En revanche, la sociologie de Raymond Boudon est une sociologie individualiste. Il fait l’hypothèse que les individus agissent rationnellement en comparant les avantages et les coûts attendus  lorsqu’ils ont à faire des choix. Ils ont toujours de  « bonnes raisons » d’agir comme il le font, en ce sens que leur conduite est toujours à leurs yeux justifiées. Ensuite, les évolutions sociales sont toujours le produit involontaire de ces décisions individuelles qui s’agrègent les unes aux autres. Ainsi, les conséquences macro sociales, qu’elles soient positives ou négatives, ne sont désirées par personne. Il s’agit d’effets émergents, qui sont souvent d’ailleurs des effets pervers. En appliquant ce raisonnement aux choix scolaires, Boudon distingue deux effets : un effet méritocratique qui dépend des résultats de l’élèves ; un effet de dominance qui dépend de son milieu social. Il constate alors qu’à résultats égaux, les choix d’orientation différent selon le milieu social. Le sens que la famille donne à la réussite scolaire, l’importance quelle donne au diplôme, dépendent de son niveau social, qui souvent, est déterminé par son niveau scolaire. Au sein de la famille de l’élève, les choix d’orientation sont ainsi justifiés.
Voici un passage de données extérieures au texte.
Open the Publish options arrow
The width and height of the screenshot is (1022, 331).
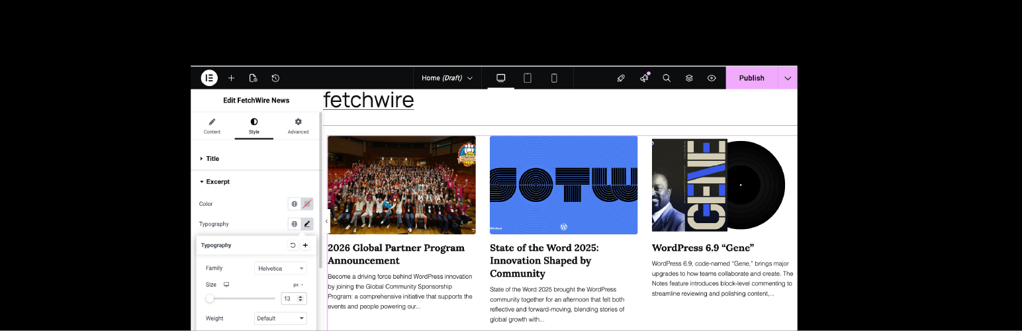coord(788,78)
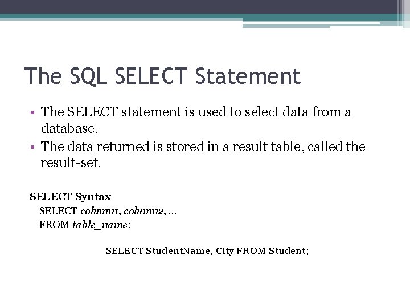The width and height of the screenshot is (410, 308).
Task: Click "StudentName" in the example query
Action: [178, 251]
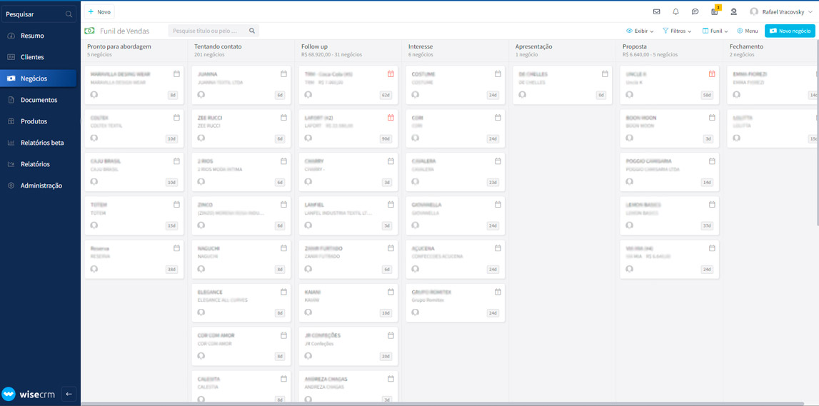This screenshot has width=819, height=406.
Task: Click the support agent icon in the header
Action: coord(733,12)
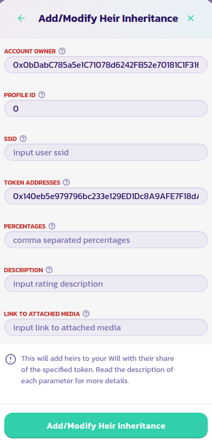Image resolution: width=212 pixels, height=442 pixels.
Task: Show help icon next to Profile ID
Action: (42, 95)
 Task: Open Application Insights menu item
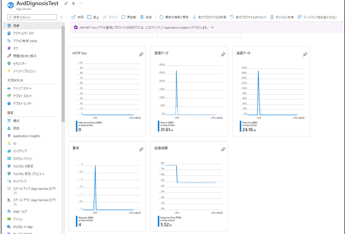click(x=26, y=136)
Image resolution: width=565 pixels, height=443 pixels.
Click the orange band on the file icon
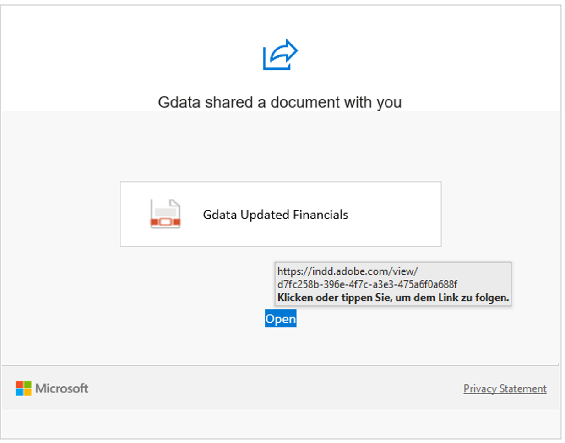[x=165, y=222]
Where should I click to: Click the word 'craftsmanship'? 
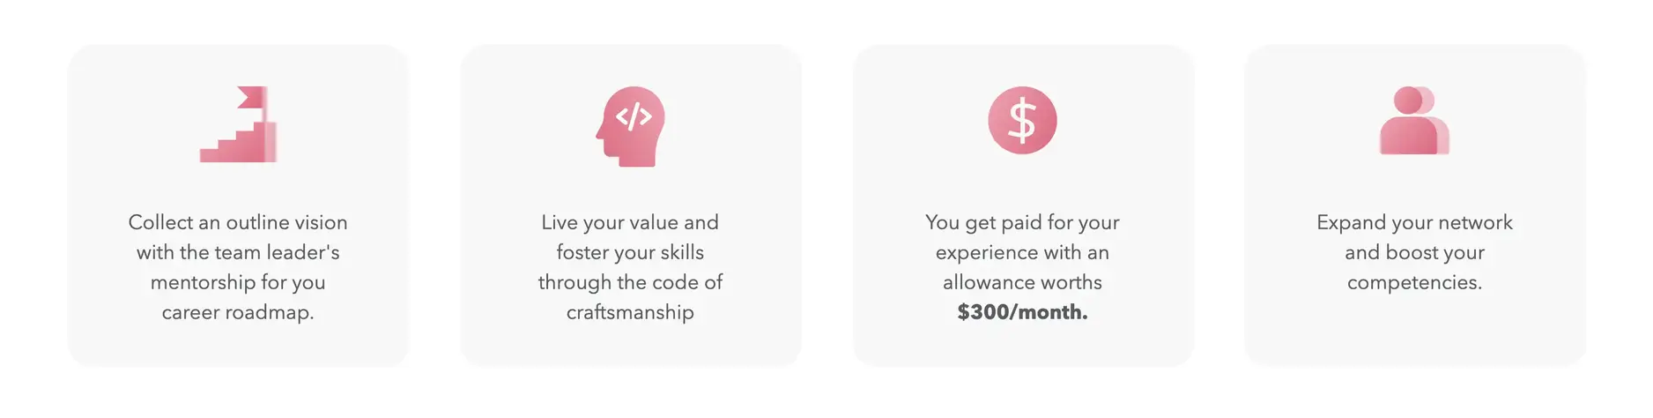[x=630, y=312]
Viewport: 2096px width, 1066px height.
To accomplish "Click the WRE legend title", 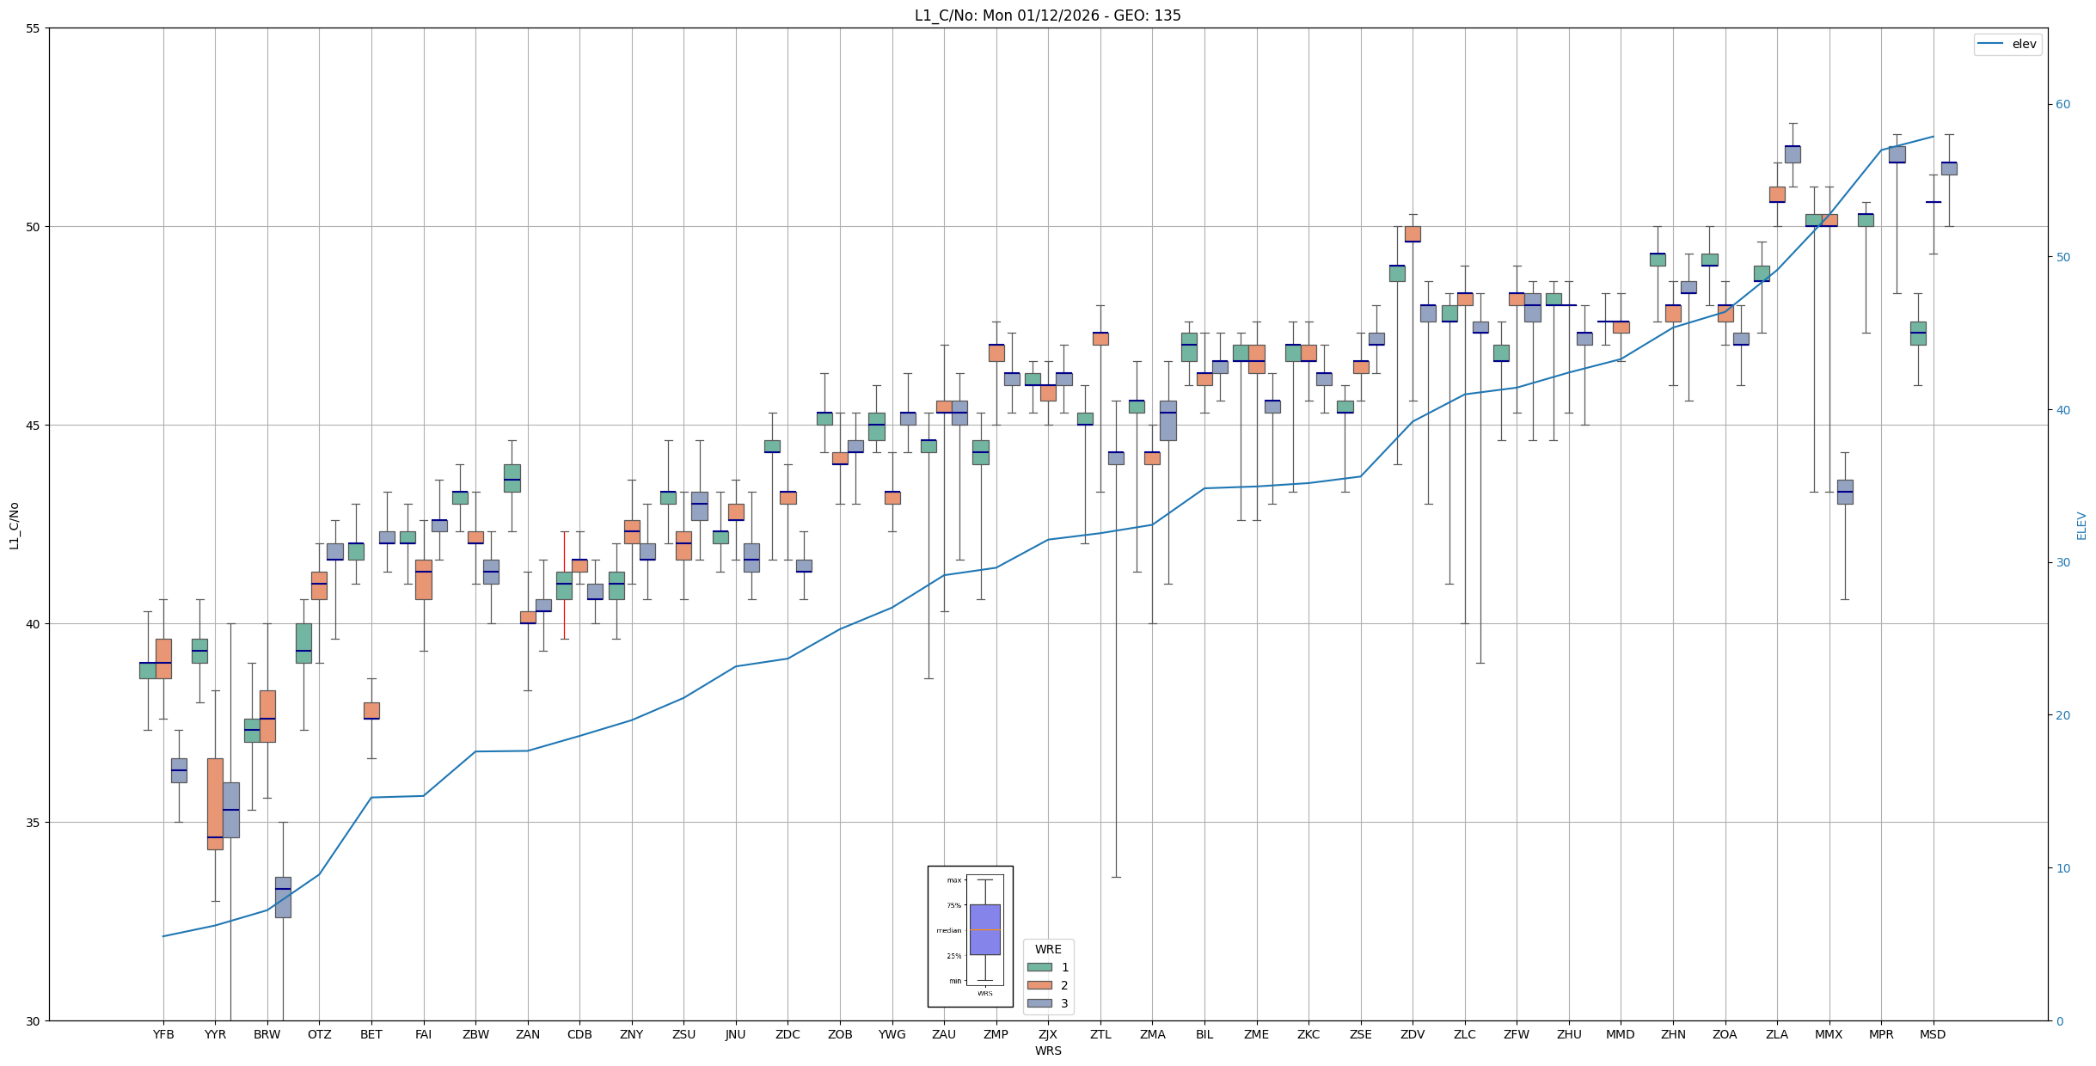I will (1048, 949).
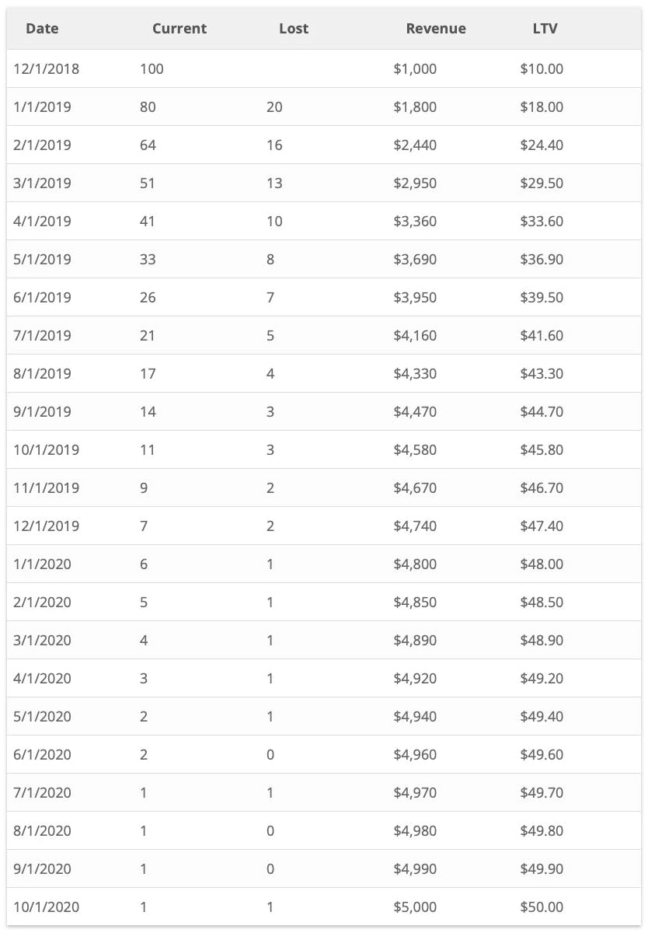This screenshot has height=933, width=648.
Task: Select the 7/1/2020 date cell
Action: (43, 792)
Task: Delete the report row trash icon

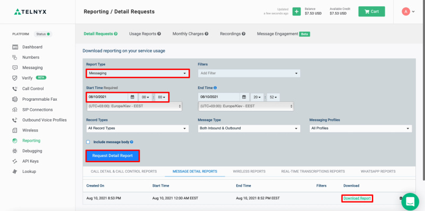Action: 401,198
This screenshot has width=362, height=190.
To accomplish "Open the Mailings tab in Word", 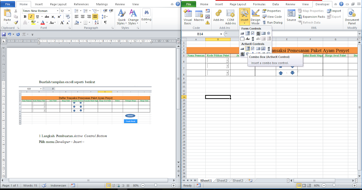I will (x=102, y=4).
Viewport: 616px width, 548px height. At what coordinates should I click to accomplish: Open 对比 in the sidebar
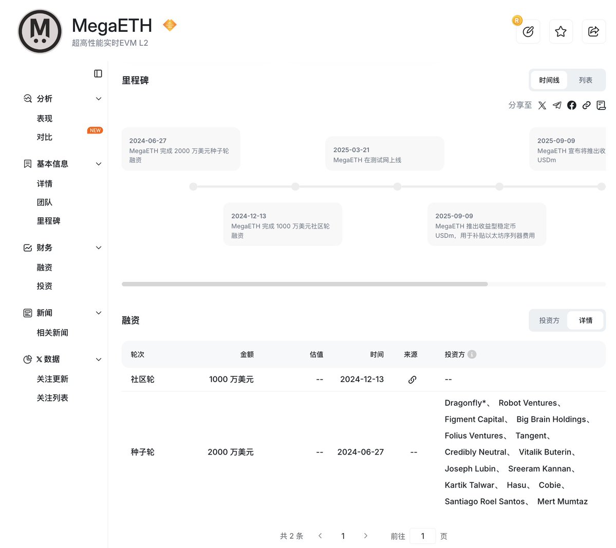point(45,137)
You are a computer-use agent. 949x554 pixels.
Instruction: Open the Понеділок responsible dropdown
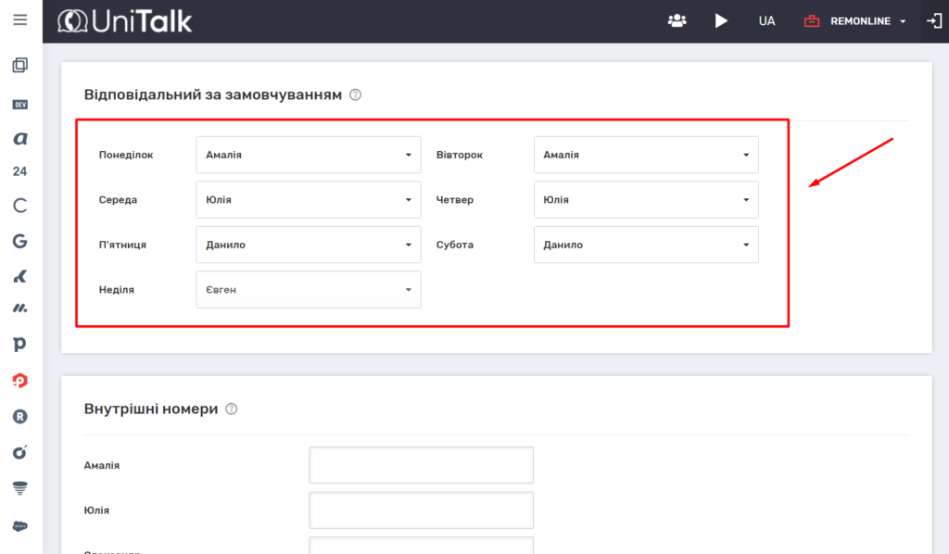(x=309, y=155)
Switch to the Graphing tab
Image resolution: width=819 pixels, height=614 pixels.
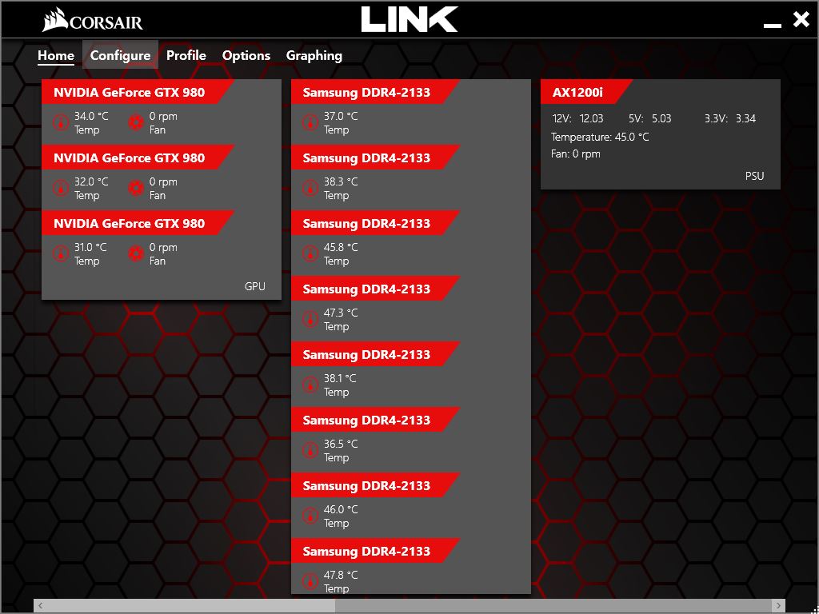pos(314,55)
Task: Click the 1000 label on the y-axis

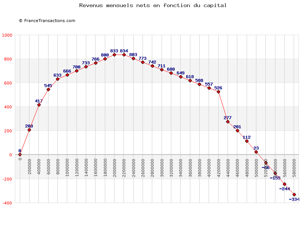Action: 7,35
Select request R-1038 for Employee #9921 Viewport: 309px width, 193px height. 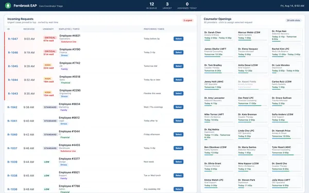tap(178, 176)
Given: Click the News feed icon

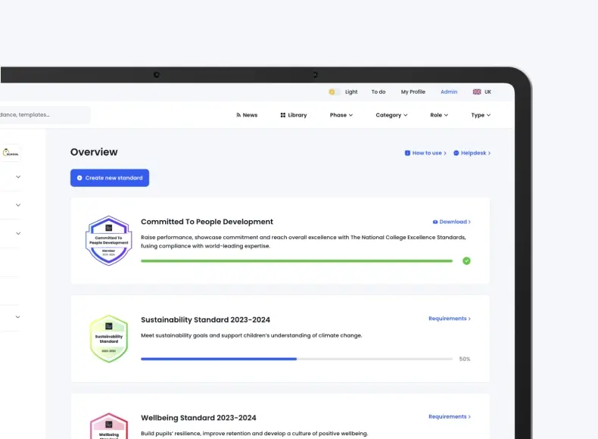Looking at the screenshot, I should [238, 115].
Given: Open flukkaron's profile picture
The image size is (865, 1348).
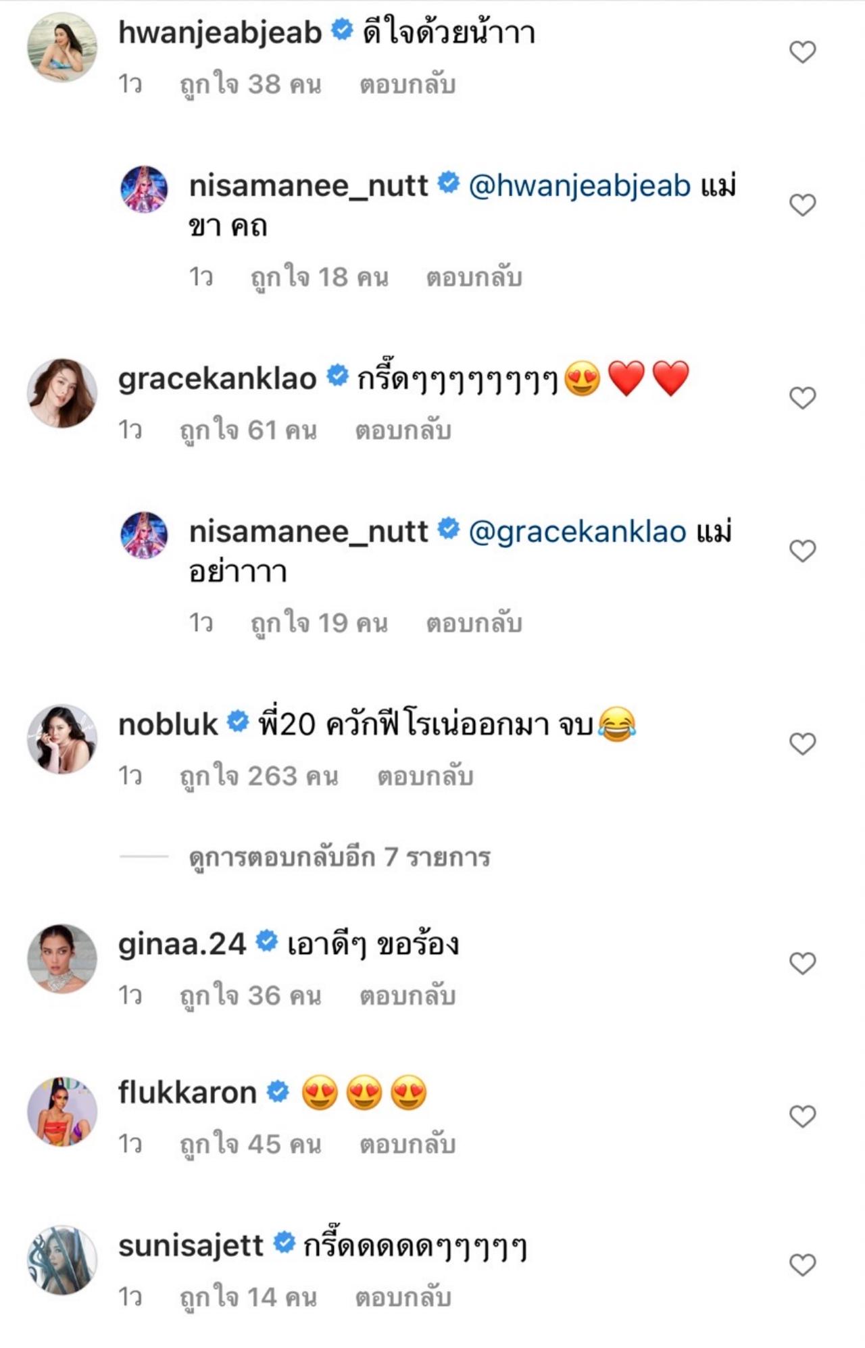Looking at the screenshot, I should click(x=62, y=1112).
Ils consistent par exemple pour deux élèves ayant obtenu le baccalauréat avec les mêmes  notes, à choisir  les études supérieures courtes pour celui des deux qui a une origine populaire, et des études supérieures longues pour l’autre qui vient quant à lui d’un milieu aisé. La conséquence de ces choix est la poursuite de l’inégalité des chances au sens d‘une indexation de la réussite scolaire sur le milieu social. Mais cette inégalité n’est le projet de personne. Elle n’est le fruit d’aucune décision collective, mais un effet émergent obtenu par agrégation des décisions de chaque élève. Cet effet émergent est en l’occurrence un effet pervers dont le système scolaire n’est pas en tant que tel responsable.